Das Hochschulprogramm für Unternehmensgründungen »Hochsprung« – eine Ini-tiative des Bayerischen Staatsministeriums für Wissenschaft, Forschung und Kunst, des GründerRegio M e.V. und der Arbeitsgemeinschaft der Transferstellen Bayerischer Universitäten (TBU) verleiht allljährlich den »Media Award«. Dieser wendet sich gezielt an Firmengründer und zeichnet gelungene Konzepte der Firmenpräsentation und Medienarbeit aus.

Überregionale Strahlkraft

Dabei bieten sich in der Region für Kreative noch weitaus mehr Förderwettbewerbe, beispielsweise von Verbänden, Vereinen oder auf kommunaler Ebene. Überregionale Strahlkraft übt hier der Münchener Business Plan Wettbewerb (MBPW) aus; er geht auf eine Initiative von Wirtschaft, Hochschulen und Forschungseinrichtungen zurück und fördert die Gründung innovativer Unternehmen, insbesondere im Technologiebereich.
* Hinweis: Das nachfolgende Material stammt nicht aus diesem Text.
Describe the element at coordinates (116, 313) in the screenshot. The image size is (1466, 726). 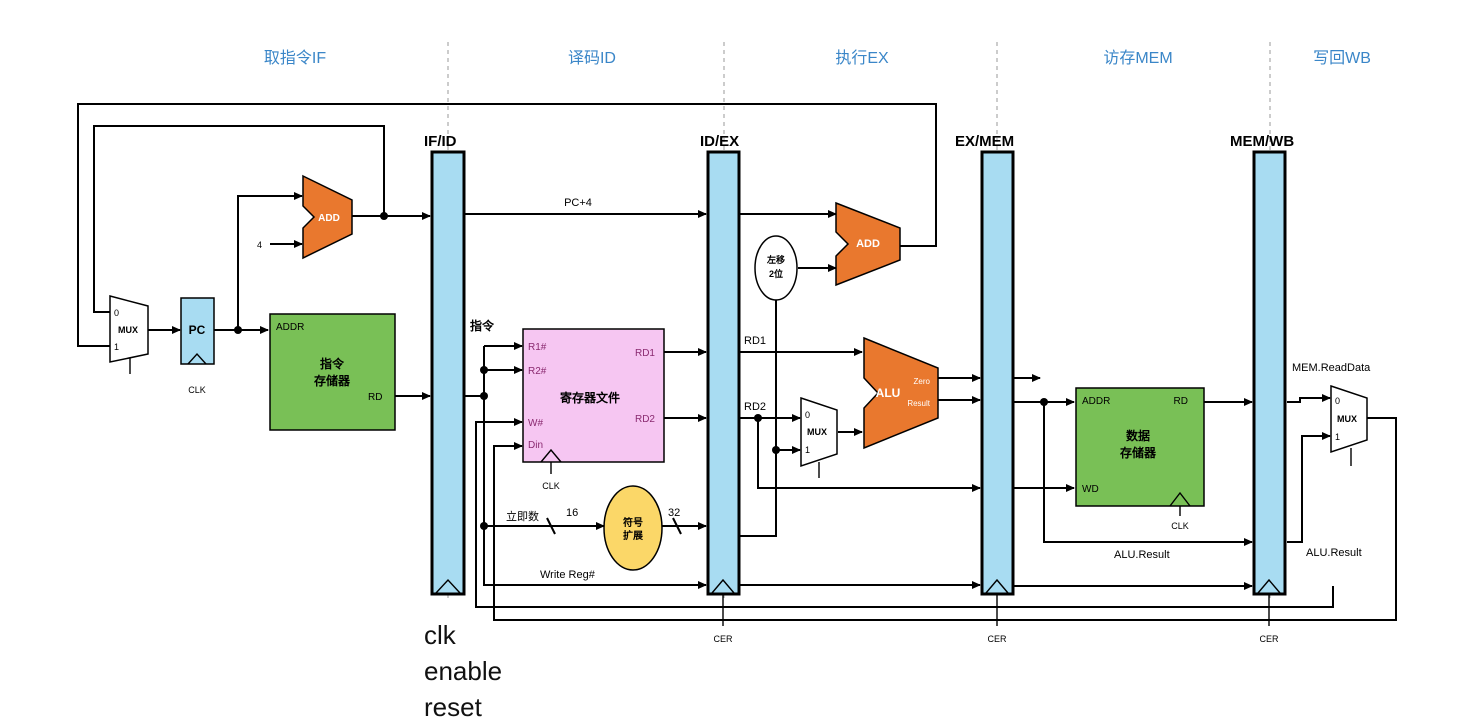
I see `pc-mux-in0-label: 0` at that location.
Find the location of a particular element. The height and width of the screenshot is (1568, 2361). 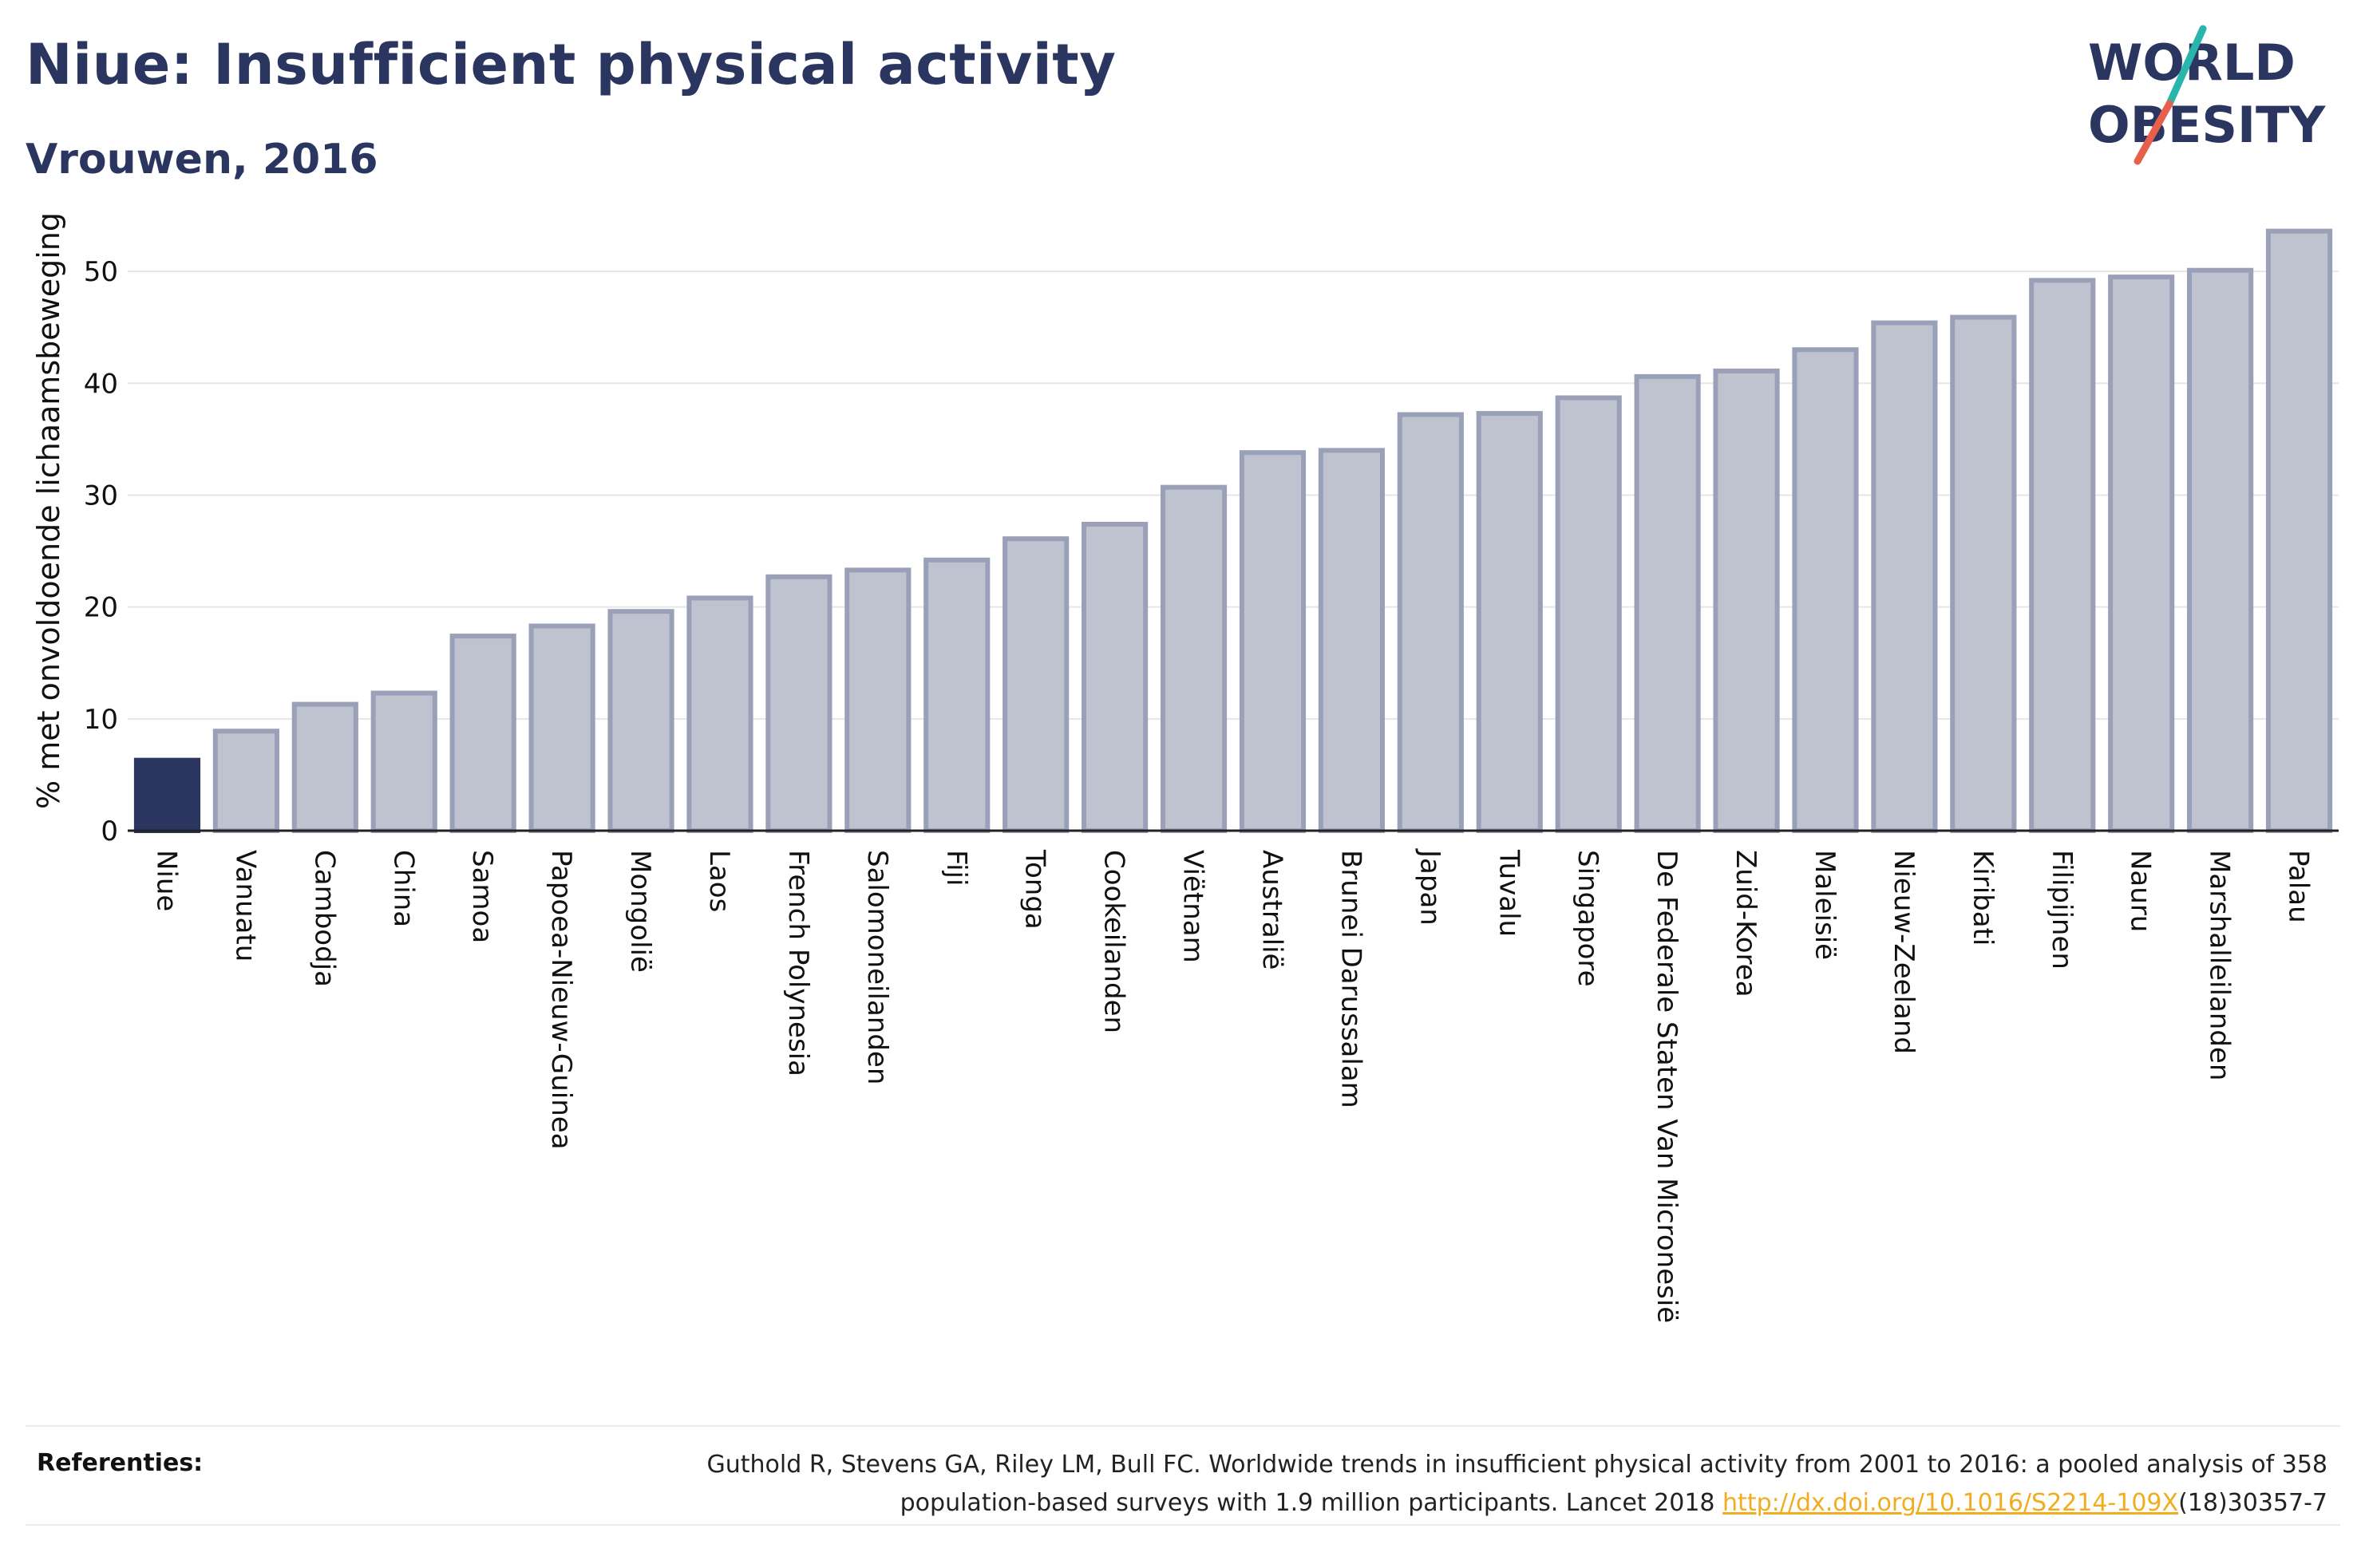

Zu den Förderern und Sponsoren des Wettbewerbs zählen unter anderem die Landeshauptstadt München, die LfA Förderbank Bayern, die HypoVereinsbank, die IHK München und Oberbayern, Siemens oder die Unternehmensberatung McKinsey. »Wir haben eine sehr starke Beteiligung der Südbayerischen Hochschulen und Forschungseinrichtungen«, bilanziert Werner Arndt, Geschäftsführer des MBPW auch angesichts der aktuellen Krisenstimmung. »Finanzierungssorgen müssen sich die Sieger des MBPW nicht machen, denn Finanzierungsangebote für Gründer gibt es ausreichend in unserem Markt.«
Selbst Krankenkassen engagieren sich in der Förderung der Medienbranche: Die AOK Bayern vergibt den mit 25.000 Euro dotierten Dr.-Georg-Schreiber-Medienpreis an herausragende journalistische Arbeiten. Damit fördert die Kasse die kritische Auseinandersetzung mit sozialen und gesundheitspolitischen Themen. Der Preis wird mit Unterstützung der Deutschen Journalistenschule München und dem Verein «Nachwuchsjournalisten in Bayern« verliehen.

Neue Herausforderungen

Die Medienkonvergenz im Freistaat soll auch das «Cluster audiovisuelle Medien« in Bayern fördern. Die Medienwirtschaft war in den letzten Jahren besonders erfolgreich und hat mehr Arbeitsplätze geschaffen als in jedem anderen deutschen Bundesland. Die Unternehmen sehen sich jedoch vor große Herausforderungen gestellt, denen sie mit Innovationskraft und neuen Geschäftsmodellen begegnen müssen. Das Cluster wurde 2006 von der Bayerischen Staatsregierung ins Leben gerufen, um diesen Prozess zu fördern. Im Zentrum steht der Austausch und die Zusammenarbeit von Unternehmen unterschiedlicher Branchenzweige. Diese Idee erwies sich als derart erfolgreich, dass in anderen Bundesländern ähnliche Projekte ins Leben gerufen wurden, beispielsweise keine zwei Jahre später in Nordrhein-Westfalen die Clusterinitiative «Medien NRW«.